みなまで言うな。このセリフを人生で吐くときが来るとは思わなかった。ウメさんが,松浦さんが,私の音楽を必要としてくれている。同じ船に乗せようとしてくれている。冗談抜きで,この日のために音楽をやっていたのだとさえ思った。
人と人のつながりは,過ごした年月がすべてではない。その密度にこそ価値があり意味があると思っている。とはいえ,一般的にその年月で判断する人々がいることも理解できる。
であるがゆえに,私はウメさんに,格ゲーシーンに手放しで飛び込むことをちゅうちょしている部分はあった。きっと関係性の長いミュージシャンや,今が旬でこのイベントを盛り上げるアーティストはほかにもいるだろう。
だが彼らは私に声をかけてくれた。自分が今まで音楽とともに歩んできた道が,獣道に合流した瞬間だった。これまでさまざまな媒体で獣道のことを話させていただく機会があったが,今一度,うそ偽りのない言葉を最後に記しておく。「この日のために生きてきた」と。
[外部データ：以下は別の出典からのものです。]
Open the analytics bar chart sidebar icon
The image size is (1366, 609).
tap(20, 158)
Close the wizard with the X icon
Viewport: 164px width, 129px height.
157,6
冒頭にも書いたが,このコラムがアップされる頃には,今回の獣道の勝敗は決している。新たな歴史の1ページはめくられている。勝っても負けても,なんて卑きょうな言葉を使うつもりはない。
勝て。勝ってくれウメさん。
今まで私を守ってくれていた世界の平和よ。今度ばかりは私を守らなくていい。ウメさんの勝利を共に願い,共に見届けよう。